Characters who are almost absent from a work named after them

The Thin Man, who doesn’t appear at all.

In the first movie, “the thin man” is a missing person who it turns out had been murdered before the events depicted in the movie.

The thin man is barely present in the first The Thin Man film, and completely absent in the sequels.

And the Pink Panther was originally a diamond whose theft was investigated by bumbling Inspector Clouseau. They kept the title in future sequels that didn’t feature the diamond at all. When the series was revived with Steve Martin, I don’t know if the diamond was included at all.

I’ll wager that 20% of the box office for any given Pink Panther film came from very disappointed fans of Saturday morning cartoons.

Yes, in the first one.

Amy never shows up in Chasing Amy.

This is a suspense tactic in fiction that for some reason Spielberg gets credit for rather than Melville.

I just read some Facebook clickbait article of “Best movie set in each state”. They listed Fargo as the best movie set in North Dakota and commented on how it captured the essence of North Dakota so well :flushed:

In the movie Curucu, Beast of the Amazon , the titular Curucu only shows up at the very end.

And – no jury will convict me for spoiling this one – it turns out that there really is no Curucu. It’s all a sham

As in many books and films, the bulk of the film is about the long journey to whatever or whoever is named in the title, and a lot of these cases come close to qualifying for this thread. But I think that Dr. No and She and Ayesha-the Return of She actually have too much of the title character, once you finally get there, to really qualify.

A friend dragged me to an evening of multiple Beckett plays, ending with Waiting for Godot.

So on the way out I commented to him (loud enough for another half-dozen existentialists to hear):

Huh, wonder why they cut out the last line… “And, what of this note pinned to the tree? ‘Cold as hell out here, I’m down the hill at the pub! - - Godot’”.

Hawthorne Abendsen doesn’t show up until the final chapter of Philip K. Dick’s The Man in the High Castle (and it turns out he lives in an ordinary suburban house, not a “high castle”).

There are doctors who really are named Godot (There’s a David Godot in Long Beach, CA, for instance).

I’ve often wondered about their waiting rooms.

Surely their friends must have made the relevant jokes ages ago. Do any of them have signs reading “Waiting for Dr. Godot”, or “The Waiting Room of Dr. Godot”, something similar?

A quick search shows that there are plenty of physicians named Moreau.

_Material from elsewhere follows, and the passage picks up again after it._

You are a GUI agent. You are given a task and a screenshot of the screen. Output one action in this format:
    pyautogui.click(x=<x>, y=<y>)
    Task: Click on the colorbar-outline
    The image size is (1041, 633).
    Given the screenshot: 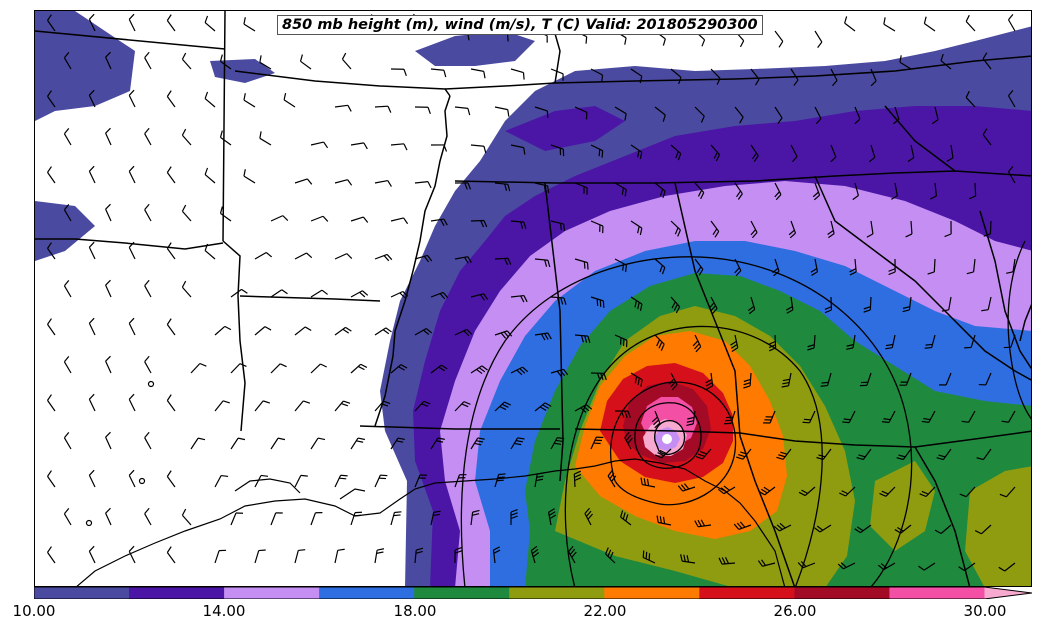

Did anyone ever sell them a kitchen island?

Bébé never appears in Bébé’s Kids.

Gunga Din has only a small supporting role for the title character.

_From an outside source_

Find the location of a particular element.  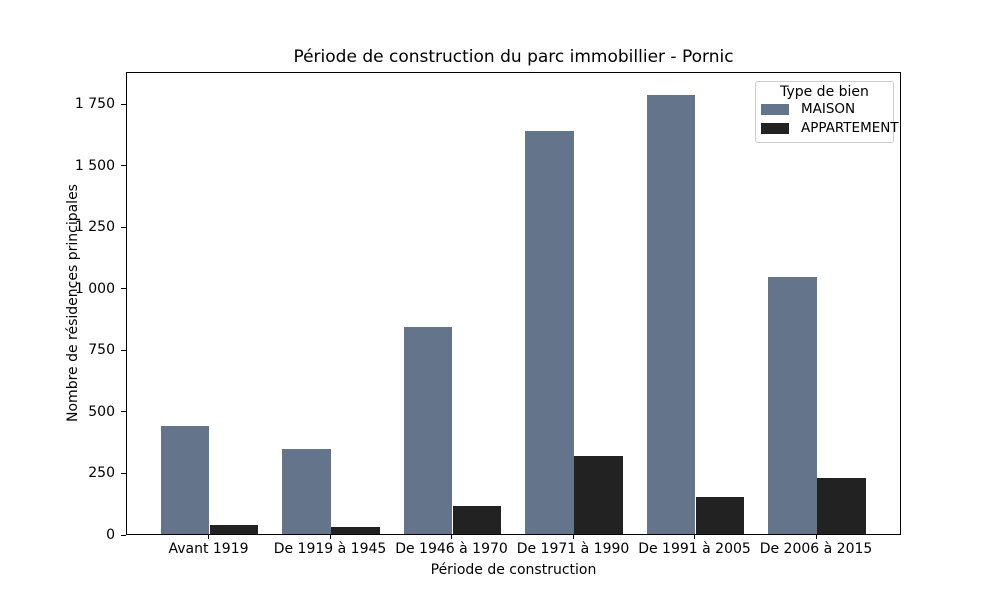

y-tick-label: 1 750 is located at coordinates (94, 104).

The Third Man – Harry Lime – only has a few scenes in the movie.

Sheila is dead a year before the beginning of The last of Sheila

Roger Ayckroyd

Welcome Home, Roxy Carmichael If memory serves, Roxy Carmichael only appears in the movie in photos.

I Love You, Alice B. Toklas

To Wong Foo, Thanks for Everything! Julie Newmar - Newmar appears, but not Wong Foo.

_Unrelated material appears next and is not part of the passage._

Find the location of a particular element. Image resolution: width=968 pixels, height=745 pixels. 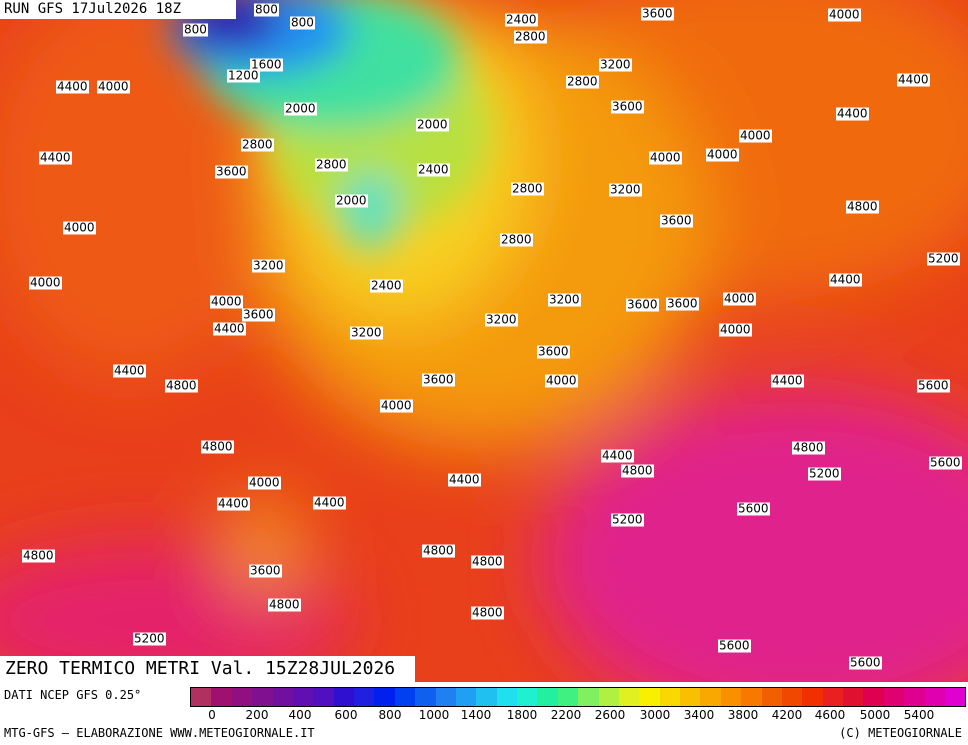

colorbar-tick-label: 4200 is located at coordinates (787, 715).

It’s the Great Pumpkin, Charlie Brown…the pumpkin; not Chuck.

But is she there? After all, the title character of Weekend At Bernie’s is not absent.

She has a cameo appearance.

Come Back Little Sheba - she didn’t

Do we count Who’s Afraid of Virginia Woolf?

Searching for Bobby Fischer They never find him.

Pig The actual pig is only on screen for a minute, maybe two.

Bend it Like Beckham David Beckham is credited from archival footage, so I assume that’s on TV in the movie, but otherwise he isn’t represented.